Here's the punchline:
"There's no reason why people and governments in other parts of this country need sit on the sidelines. It's time for us all to get to work." [emphasis added]
Yes, Miss Regehr actually said that, in that context. She's got a real career as a comedy writer waiting for her if she ever pulls her head out of her ass.
Oh, and in case you were wondering at what level this "basic income" will be flowing in to recipients, as you can see, there's already a problem:
In Finland, people would receive an extra 800 Euros, or around $900, a month, while in the Netherlands, they'll get an extra $1,000 a month, reports Tech Insider.
Just to provide context and perspective, in my ongoing predicament, that would not be enough to make monthly ends meet. It would help, certainly, by extending our nest egg approximately sixfold, which would more than tide us over for the rest of our lives; but that's only because we HAVE a nest egg, and the only reason why we have a nest egg is because my wife and I both WORKED for our entire adult lives and SAVED and lived well within our means and didn't run up ANY significant debt outside of our mortgage, and THAT was for a dinky little rambler that most people would have flipped for something sixteen times bigger than they needed, but in which we have stayed for over twenty-two years. Also bear in mind that Mrs. Hard Starboard STILL works, and I would be as well if anybody would hire me.
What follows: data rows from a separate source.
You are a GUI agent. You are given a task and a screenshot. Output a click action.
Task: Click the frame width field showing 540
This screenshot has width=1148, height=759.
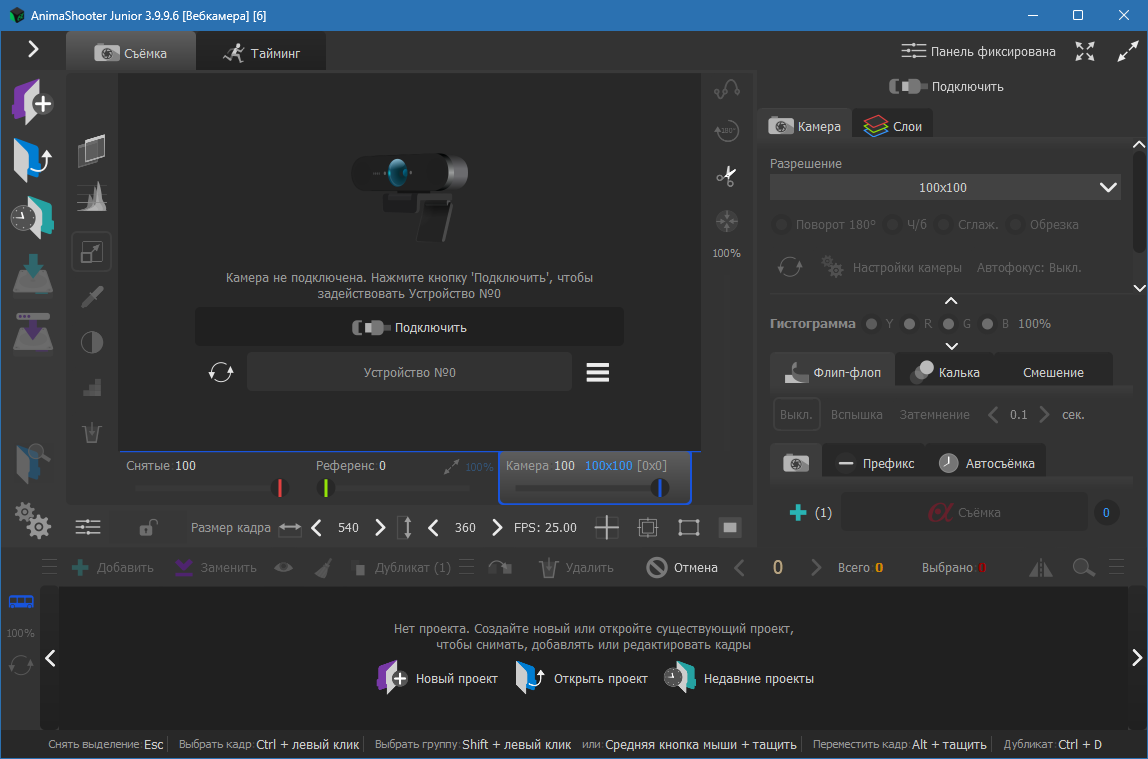pyautogui.click(x=348, y=527)

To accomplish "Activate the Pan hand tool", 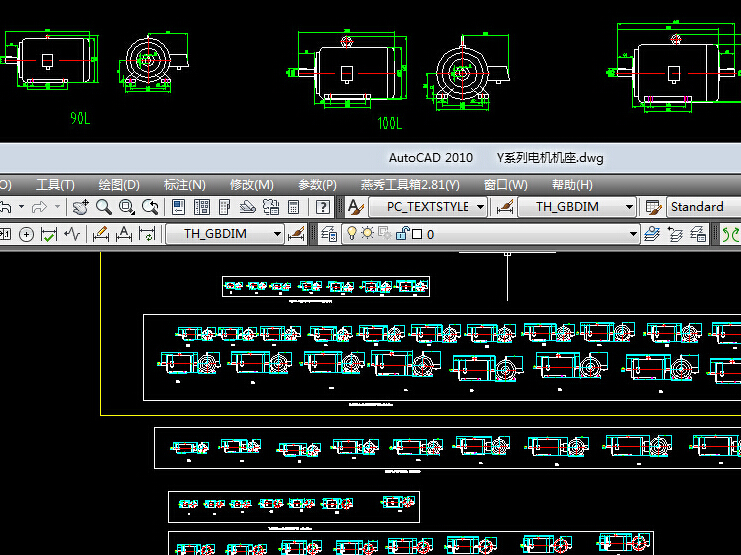I will coord(81,207).
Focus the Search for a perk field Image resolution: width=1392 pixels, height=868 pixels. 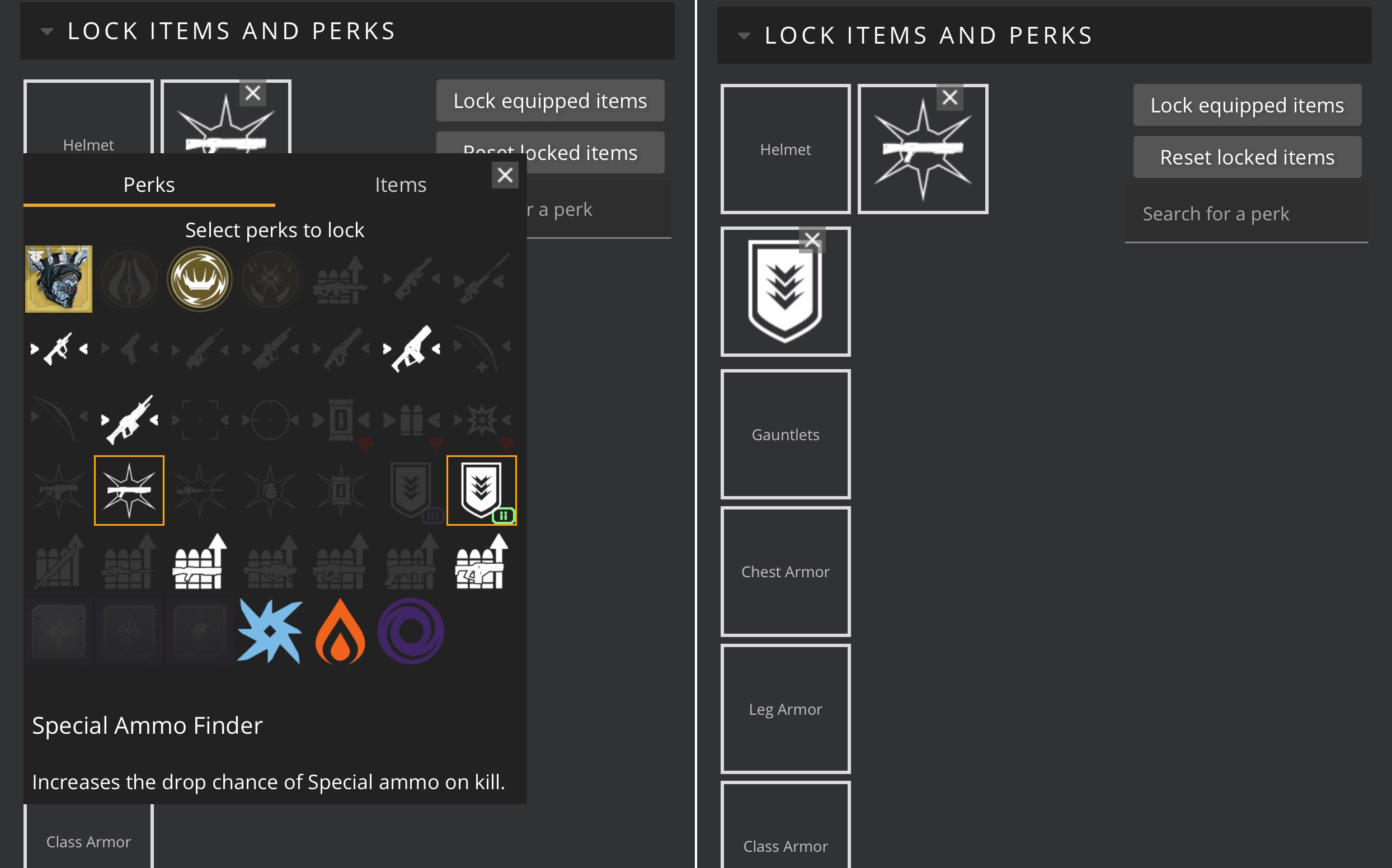(1246, 214)
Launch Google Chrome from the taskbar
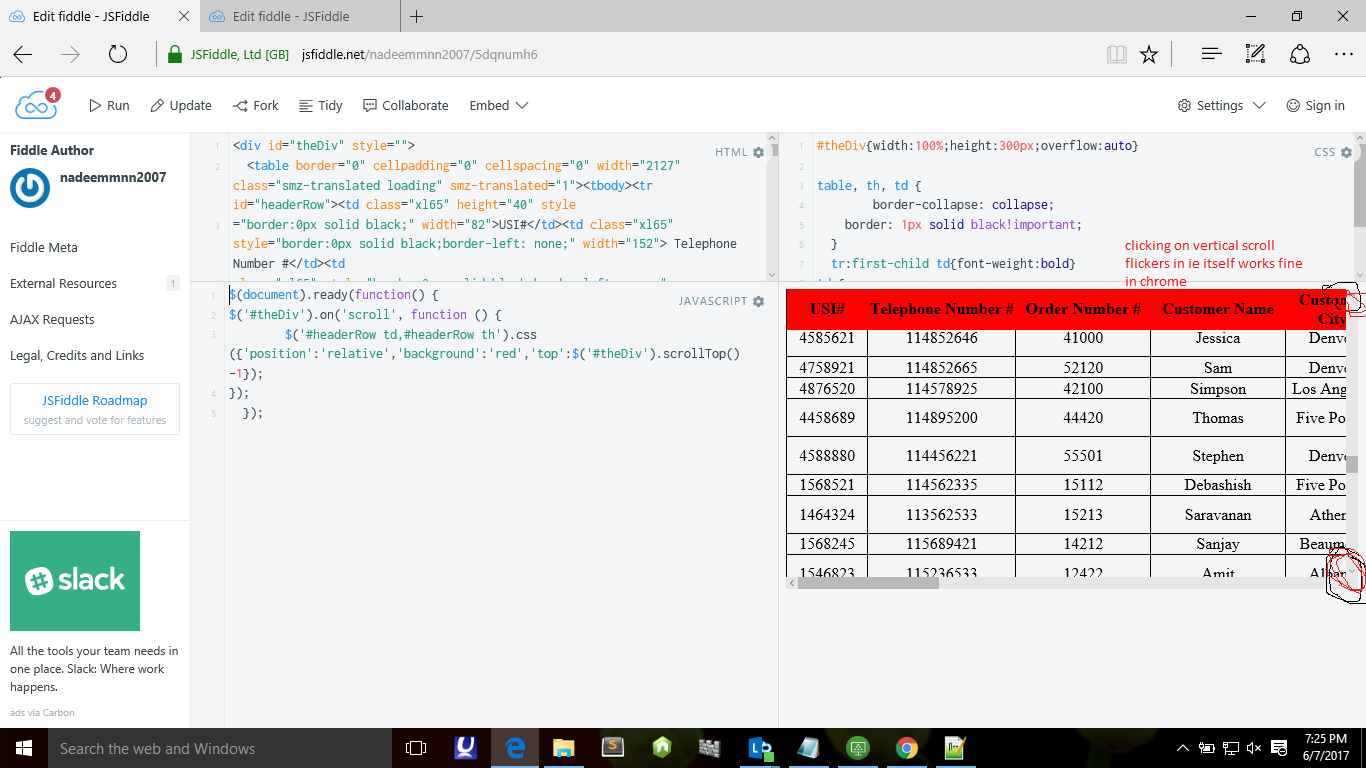 click(x=906, y=747)
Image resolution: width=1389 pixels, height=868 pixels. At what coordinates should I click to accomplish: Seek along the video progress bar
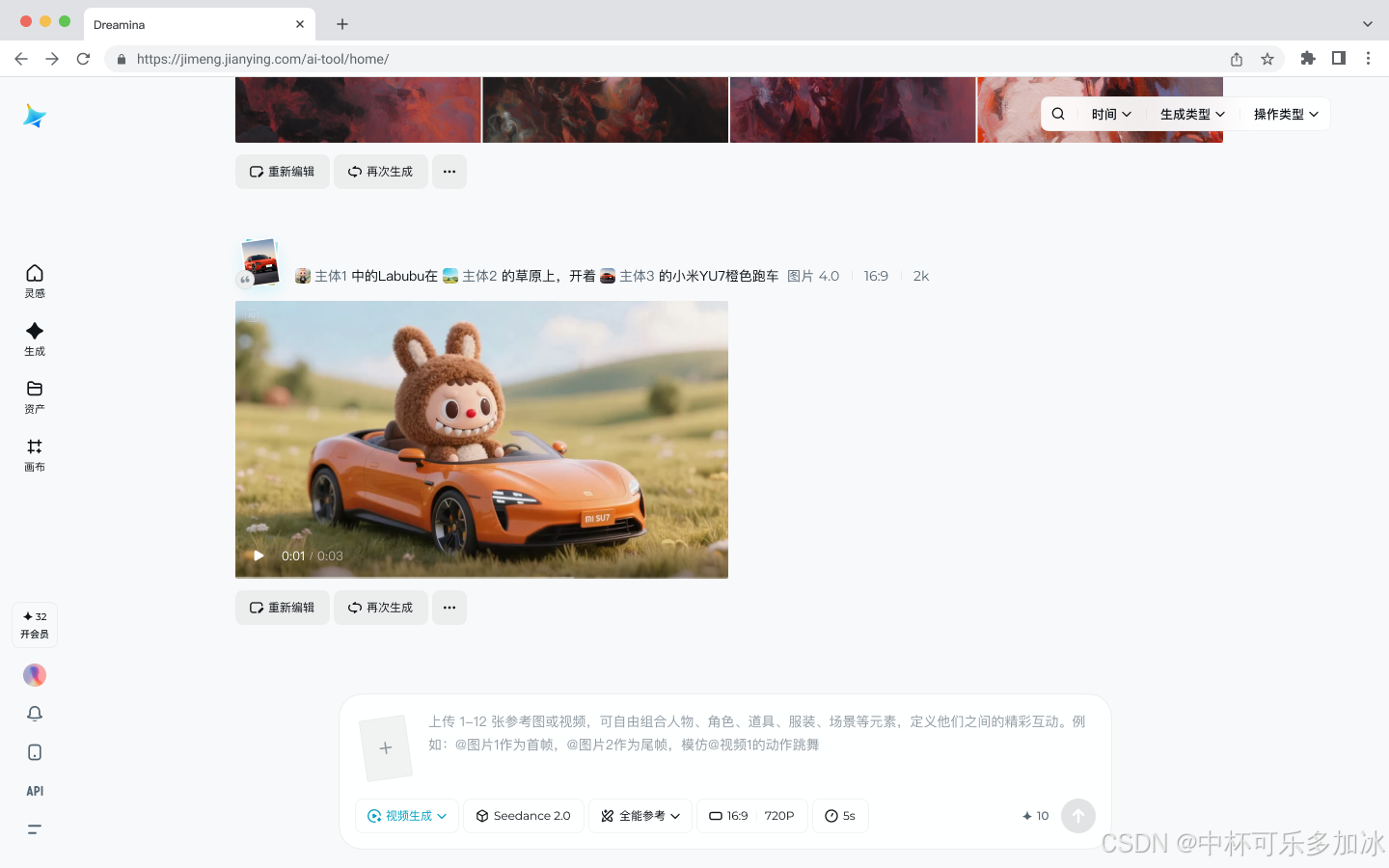coord(482,577)
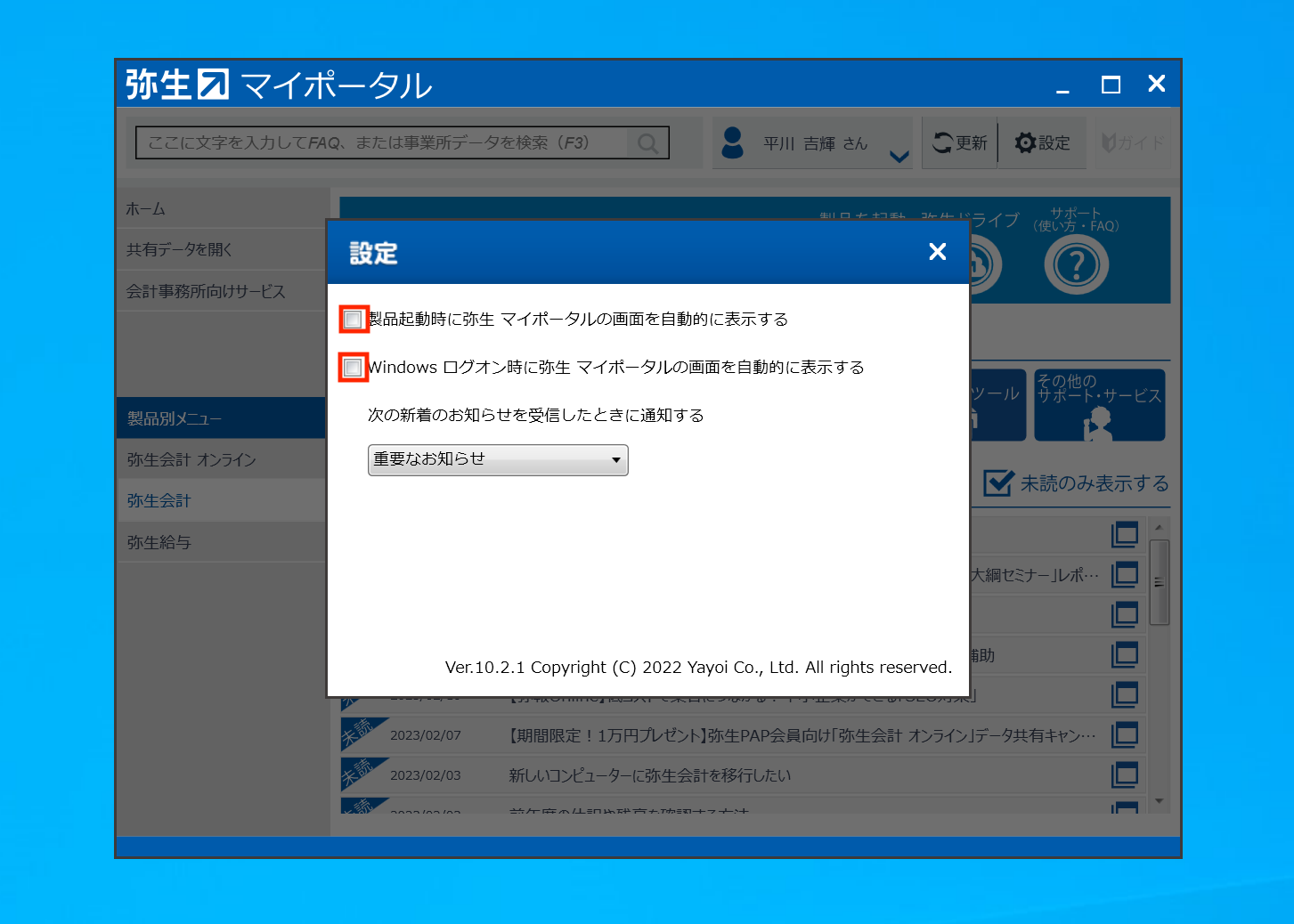The width and height of the screenshot is (1294, 924).
Task: Toggle 未読のみ表示する checkbox
Action: tap(997, 483)
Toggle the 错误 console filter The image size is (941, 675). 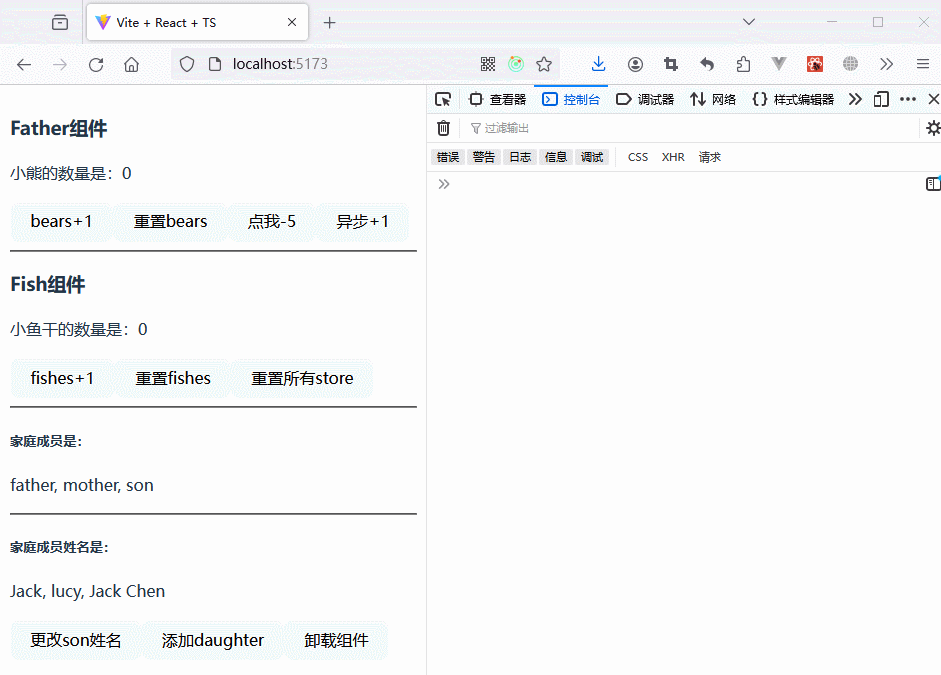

You could say that that "Basic income" is tailor made for our situation. It is not, however, for most anybody else's. If you're working, you don't need it, and if you're not working, it won't be enough. I guarantee one and all that if this harebrained scheme takes root in Canada and Finland and the Netherlands and elsewhere, the word "basic" will give way to the term "livable," because a grand a month isn't going to cut it. The psychology will be identical to the minimum wage wars, in which the pay for entry-level jobs isn't good enough and must be jacked up by law to make it - you got it - "livable," even though those jobs - being entry-level - aren't worth that level of recompense.
$900 or a thousand bucks a month, in other words, will be but the opening ante, and will spiral upward from there. And the precedent will have been set that the government owes everybody a "livable" living.
The story doesn't say if that nine hundred or a thousand smackers every double-fortnight will be per household or per citizen, but let's compromise and say that that amount is given to every Canadian adult (age twenty and up). Using the higher, rounded-up dollar figure - which is the approximate U.S. federal poverty level for a single person - that would be an annual (Canadian) price tag of over three billion dollars a year, or a little over one percent of the Canadian federal budget - as a start. It would, of course, not remain there, and more and more of Ottawa's budget would be consumed by this metastasizing fiscal cancer.
About the only caveat one can toss into this witch's brew is that we're talking about small countries with comparatively small populations. Writ it large by implementing it here and the price tag becomes approximately three hundred billion dollars out of - or, rather, added to - an already $4.1 trillion U.S. federal budget, or approximately seven percent. And that would be on top of Social Security, Medicare, Medicaid, and ObamaCare.
If Sheila Regehr wants to implement her scheme in a fiscally responsible manner, she can sign me up and forget about everybody else. I would certainly be satisfied and content with that arrangement. But something tells me nobody else would.